- EXTRACTED DATA:
--- begin ---
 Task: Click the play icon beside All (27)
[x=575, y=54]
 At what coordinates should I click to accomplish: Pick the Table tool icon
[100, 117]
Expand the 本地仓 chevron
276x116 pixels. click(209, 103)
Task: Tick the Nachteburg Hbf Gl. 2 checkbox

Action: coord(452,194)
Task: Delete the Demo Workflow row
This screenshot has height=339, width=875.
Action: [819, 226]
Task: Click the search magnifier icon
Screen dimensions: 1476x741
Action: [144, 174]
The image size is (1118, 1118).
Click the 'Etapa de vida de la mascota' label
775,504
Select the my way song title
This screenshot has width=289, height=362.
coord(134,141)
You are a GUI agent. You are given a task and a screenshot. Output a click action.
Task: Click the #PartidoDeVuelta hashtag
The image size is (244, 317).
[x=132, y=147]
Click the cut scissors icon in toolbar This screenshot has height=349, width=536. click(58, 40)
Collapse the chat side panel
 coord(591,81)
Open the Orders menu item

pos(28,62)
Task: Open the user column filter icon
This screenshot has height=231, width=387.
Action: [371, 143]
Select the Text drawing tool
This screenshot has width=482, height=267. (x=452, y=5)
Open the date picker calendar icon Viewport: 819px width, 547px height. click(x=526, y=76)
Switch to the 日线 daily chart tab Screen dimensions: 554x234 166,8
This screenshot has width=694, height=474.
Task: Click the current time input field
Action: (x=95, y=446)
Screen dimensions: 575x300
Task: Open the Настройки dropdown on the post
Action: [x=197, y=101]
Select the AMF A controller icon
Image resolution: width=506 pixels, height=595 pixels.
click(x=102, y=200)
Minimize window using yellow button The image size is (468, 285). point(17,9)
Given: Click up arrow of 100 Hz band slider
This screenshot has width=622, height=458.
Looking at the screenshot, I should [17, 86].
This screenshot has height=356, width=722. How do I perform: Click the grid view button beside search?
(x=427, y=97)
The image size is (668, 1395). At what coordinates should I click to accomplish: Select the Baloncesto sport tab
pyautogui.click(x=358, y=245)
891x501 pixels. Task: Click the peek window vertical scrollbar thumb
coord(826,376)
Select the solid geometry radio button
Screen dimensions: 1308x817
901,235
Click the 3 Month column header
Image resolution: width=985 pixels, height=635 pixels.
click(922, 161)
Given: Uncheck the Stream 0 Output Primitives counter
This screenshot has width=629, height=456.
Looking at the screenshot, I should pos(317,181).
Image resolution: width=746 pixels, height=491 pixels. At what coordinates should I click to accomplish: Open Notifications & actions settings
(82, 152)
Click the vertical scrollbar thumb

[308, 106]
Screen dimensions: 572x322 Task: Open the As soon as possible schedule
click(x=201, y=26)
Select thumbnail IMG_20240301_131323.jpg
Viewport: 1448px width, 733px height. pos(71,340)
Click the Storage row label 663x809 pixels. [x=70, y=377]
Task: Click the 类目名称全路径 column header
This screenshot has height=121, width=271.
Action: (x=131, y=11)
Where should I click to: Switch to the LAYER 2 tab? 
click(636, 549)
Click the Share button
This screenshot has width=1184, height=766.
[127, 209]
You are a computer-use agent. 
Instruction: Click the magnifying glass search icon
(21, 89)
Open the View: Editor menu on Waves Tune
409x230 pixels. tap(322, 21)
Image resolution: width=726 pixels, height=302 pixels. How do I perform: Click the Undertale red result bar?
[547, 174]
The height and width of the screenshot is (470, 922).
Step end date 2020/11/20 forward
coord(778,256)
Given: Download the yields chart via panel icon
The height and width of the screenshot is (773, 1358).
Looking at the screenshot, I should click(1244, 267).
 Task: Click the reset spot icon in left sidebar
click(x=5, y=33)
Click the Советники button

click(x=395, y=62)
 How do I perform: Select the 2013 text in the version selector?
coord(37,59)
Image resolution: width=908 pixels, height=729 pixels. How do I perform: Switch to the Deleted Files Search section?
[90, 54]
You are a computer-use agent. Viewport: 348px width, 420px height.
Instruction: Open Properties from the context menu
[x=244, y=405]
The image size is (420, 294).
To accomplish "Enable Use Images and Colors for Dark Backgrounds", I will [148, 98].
--- end ---
- GIVEN TASK:
Rewrite every line of the items above as a numbered list, one line per number, leaving out any blank lines.

- CORRECT RESULT:
1.  Task: Click the play icon beside All (27)
2. [x=575, y=54]
3.  At what coordinates should I click to accomplish: Pick the Table tool icon
4. [100, 117]
5. Expand the 本地仓 chevron
6. 276x116 pixels. click(209, 103)
7. Task: Tick the Nachteburg Hbf Gl. 2 checkbox
8. Action: coord(452,194)
9. Task: Delete the Demo Workflow row
10. This screenshot has height=339, width=875.
11. Action: [819, 226]
12. Task: Click the search magnifier icon
13. Screen dimensions: 1476x741
14. Action: [144, 174]
15. The image size is (1118, 1118).
16. Click the 'Etapa de vida de la mascota' label
17. 775,504
18. Select the my way song title
19. This screenshot has width=289, height=362.
20. coord(134,141)
21. You are a GUI agent. You are given a task and a screenshot. Output a click action.
22. Task: Click the #PartidoDeVuelta hashtag
23. The image size is (244, 317).
24. [x=132, y=147]
25. Click the cut scissors icon in toolbar This screenshot has height=349, width=536. click(58, 40)
26. Collapse the chat side panel
27.  coord(591,81)
28. Open the Orders menu item
29. pos(28,62)
30. Task: Open the user column filter icon
31. This screenshot has height=231, width=387.
32. Action: [371, 143]
33. Select the Text drawing tool
34. This screenshot has width=482, height=267. (x=452, y=5)
35. Open the date picker calendar icon Viewport: 819px width, 547px height. click(x=526, y=76)
36. Switch to the 日线 daily chart tab Screen dimensions: 554x234 166,8
37. This screenshot has width=694, height=474.
38. Task: Click the current time input field
39. Action: (x=95, y=446)
40. Screen dimensions: 575x300
41. Task: Open the Настройки dropdown on the post
42. Action: [x=197, y=101]
43. Select the AMF A controller icon
44. Image resolution: width=506 pixels, height=595 pixels.
45. click(x=102, y=200)
46. Minimize window using yellow button The image size is (468, 285). point(17,9)
47. Given: Click up arrow of 100 Hz band slider
48. This screenshot has width=622, height=458.
49. Looking at the screenshot, I should [17, 86].
50. This screenshot has height=356, width=722. How do I perform: Click the grid view button beside search?
51. (x=427, y=97)
52. The image size is (668, 1395). At what coordinates should I click to accomplish: Select the Baloncesto sport tab
53. pyautogui.click(x=358, y=245)
54. 891x501 pixels. Task: Click the peek window vertical scrollbar thumb
55. coord(826,376)
56. Select the solid geometry radio button
57. Screen dimensions: 1308x817
58. 901,235
59. Click the 3 Month column header
60. Image resolution: width=985 pixels, height=635 pixels.
61. click(922, 161)
62. Given: Uncheck the Stream 0 Output Primitives counter
63. This screenshot has width=629, height=456.
64. Looking at the screenshot, I should pos(317,181).
65. Image resolution: width=746 pixels, height=491 pixels. At what coordinates should I click to accomplish: Open Notifications & actions settings
66. (82, 152)
67. Click the vertical scrollbar thumb
68. [308, 106]
69. Screen dimensions: 572x322 Task: Open the As soon as possible schedule
70. click(x=201, y=26)
71. Select thumbnail IMG_20240301_131323.jpg
72. Viewport: 1448px width, 733px height. pos(71,340)
73. Click the Storage row label 663x809 pixels. [x=70, y=377]
74. Task: Click the 类目名称全路径 column header
75. This screenshot has height=121, width=271.
76. Action: (x=131, y=11)
77. Where should I click to: Switch to the LAYER 2 tab? 
78. click(636, 549)
79. Click the Share button
80. This screenshot has width=1184, height=766.
81. [127, 209]
82. You are a computer-use agent. 
83. Instruction: Click the magnifying glass search icon
84. (21, 89)
85. Open the View: Editor menu on Waves Tune
86. 409x230 pixels. tap(322, 21)
87. Image resolution: width=726 pixels, height=302 pixels. How do I perform: Click the Undertale red result bar?
88. [547, 174]
89. The height and width of the screenshot is (470, 922).
90. Step end date 2020/11/20 forward
91. coord(778,256)
92. Given: Download the yields chart via panel icon
93. The height and width of the screenshot is (773, 1358).
94. Looking at the screenshot, I should click(1244, 267).
95.  Task: Click the reset spot icon in left sidebar
96. click(x=5, y=33)
97. Click the Советники button
98. click(x=395, y=62)
99.  How do I perform: Select the 2013 text in the version selector?
100. coord(37,59)
101. Image resolution: width=908 pixels, height=729 pixels. How do I perform: Switch to the Deleted Files Search section?
102. [90, 54]
103. You are a computer-use agent. Viewport: 348px width, 420px height.
104. Instruction: Open Properties from the context menu
105. [x=244, y=405]
106. The image size is (420, 294).
107. To accomplish "Enable Use Images and Colors for Dark Backgrounds", I will [148, 98].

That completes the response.